My first photographic emotions go back to the events of May 68 in Paris.
I was 14 years old and I wasn’t allowed to go out when it was hot in the street, my family lived in the heart of the Latin Quarter, epicenter of the fight; but in the quieter moments I went to school and I used to take some pictures, with my little plastic box, barricades, groups of students or damaged car including ours. My idea was to, modestly, keep track of all this.
– Is there any artist/photographer who inspired your art?
There is a before and after the emergence of some creators who upset their field as J S. Bach, Miles Davis, Kandinsky, Paul Mac Cartney and for photography Henri Cartier Bresson (list not exhaustive of course).
HCB was and still is for me the biggest photographic slap. But many other photographers amaze me like Fan Ho, Rodtchenko, Robert Franck, Sergio Larrain…but HCB is the foodland.
– Why do you work in black and white rather than colour?
I take black and white photos because it forces me to go to the essential. Colour for me is painting where it is an extremely rich and boundless language as in Pierre Bonnard who is my favorite painter. In colour photography, apart from Saul Leiter, I often see only shimmering observations and assume to make enemies.
– How much preparation do you put into taking a photograph/series of photographs?

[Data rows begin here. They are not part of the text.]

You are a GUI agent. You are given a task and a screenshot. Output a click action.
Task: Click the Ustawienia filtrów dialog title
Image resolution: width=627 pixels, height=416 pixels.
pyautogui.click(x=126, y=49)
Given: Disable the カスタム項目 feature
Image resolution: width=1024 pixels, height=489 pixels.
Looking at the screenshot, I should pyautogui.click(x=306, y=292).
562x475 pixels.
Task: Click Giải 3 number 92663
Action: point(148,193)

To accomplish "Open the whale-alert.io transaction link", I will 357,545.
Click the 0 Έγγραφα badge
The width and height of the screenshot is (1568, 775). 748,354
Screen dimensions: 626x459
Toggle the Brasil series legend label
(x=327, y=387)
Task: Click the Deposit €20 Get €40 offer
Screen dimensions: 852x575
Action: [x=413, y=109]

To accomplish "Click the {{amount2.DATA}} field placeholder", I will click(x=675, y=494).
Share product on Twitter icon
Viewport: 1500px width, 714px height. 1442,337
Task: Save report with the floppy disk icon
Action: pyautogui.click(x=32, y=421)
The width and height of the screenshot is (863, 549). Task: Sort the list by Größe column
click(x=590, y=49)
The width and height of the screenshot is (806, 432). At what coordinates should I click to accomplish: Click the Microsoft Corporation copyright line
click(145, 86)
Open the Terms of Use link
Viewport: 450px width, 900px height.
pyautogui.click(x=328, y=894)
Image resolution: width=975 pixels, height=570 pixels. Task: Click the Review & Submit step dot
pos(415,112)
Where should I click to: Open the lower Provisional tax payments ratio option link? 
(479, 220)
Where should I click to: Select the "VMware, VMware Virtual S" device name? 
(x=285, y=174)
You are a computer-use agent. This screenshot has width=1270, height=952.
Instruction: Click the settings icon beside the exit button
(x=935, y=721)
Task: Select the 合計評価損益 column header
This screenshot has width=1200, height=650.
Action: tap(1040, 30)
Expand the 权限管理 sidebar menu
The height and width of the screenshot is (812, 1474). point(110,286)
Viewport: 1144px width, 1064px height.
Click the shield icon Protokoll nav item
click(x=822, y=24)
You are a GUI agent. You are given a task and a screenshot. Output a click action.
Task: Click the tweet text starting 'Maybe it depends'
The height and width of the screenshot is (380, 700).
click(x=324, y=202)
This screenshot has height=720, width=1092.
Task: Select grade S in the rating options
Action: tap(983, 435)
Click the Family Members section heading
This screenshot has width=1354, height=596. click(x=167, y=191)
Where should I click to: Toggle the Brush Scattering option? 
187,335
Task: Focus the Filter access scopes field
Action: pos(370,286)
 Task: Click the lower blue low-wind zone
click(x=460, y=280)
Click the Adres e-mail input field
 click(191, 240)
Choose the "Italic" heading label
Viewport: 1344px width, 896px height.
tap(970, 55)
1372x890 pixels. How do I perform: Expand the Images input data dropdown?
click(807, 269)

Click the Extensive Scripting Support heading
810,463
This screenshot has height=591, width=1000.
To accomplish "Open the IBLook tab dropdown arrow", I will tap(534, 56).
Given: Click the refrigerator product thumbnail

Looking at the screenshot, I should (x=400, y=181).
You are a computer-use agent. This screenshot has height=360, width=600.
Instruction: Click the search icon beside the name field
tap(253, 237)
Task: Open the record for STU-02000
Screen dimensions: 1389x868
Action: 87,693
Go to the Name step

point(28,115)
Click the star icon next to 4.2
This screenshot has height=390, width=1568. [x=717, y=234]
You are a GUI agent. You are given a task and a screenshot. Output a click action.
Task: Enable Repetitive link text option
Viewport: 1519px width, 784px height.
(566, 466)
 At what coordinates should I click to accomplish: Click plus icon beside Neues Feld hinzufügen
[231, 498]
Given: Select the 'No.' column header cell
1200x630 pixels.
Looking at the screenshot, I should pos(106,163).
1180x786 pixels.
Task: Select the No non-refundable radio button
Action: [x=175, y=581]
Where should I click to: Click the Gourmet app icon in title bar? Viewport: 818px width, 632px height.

A priori I do not prepare anything because what leads my work is the principle of Coincidence, for which I made a book a few years ago and that consists of going fishing and when it’s good to put in relation different planes of a situation to give it meaning. For me, the essence of photography is the capture of reality without being its reproduction. That said, I had to prepare a lot when working for the magazine press and even for the series of portraits entitled Flottements that you had noticed.
I photographed in argentic for 40 years, with DSLR cameras Pentax and Nikon then Leica M 6 and 7 and medium format Hasselblad. The digital transition, which I use now, was very painful for me; I hated the cameras, screens and all this useless electronics.
– Where is your photography going? What projects would you like to accomplish?
My work will probably end up in the trash after my death, except for people who have pictures of me at home, but until then I try to produce 1 or 2 books and some exhibitions.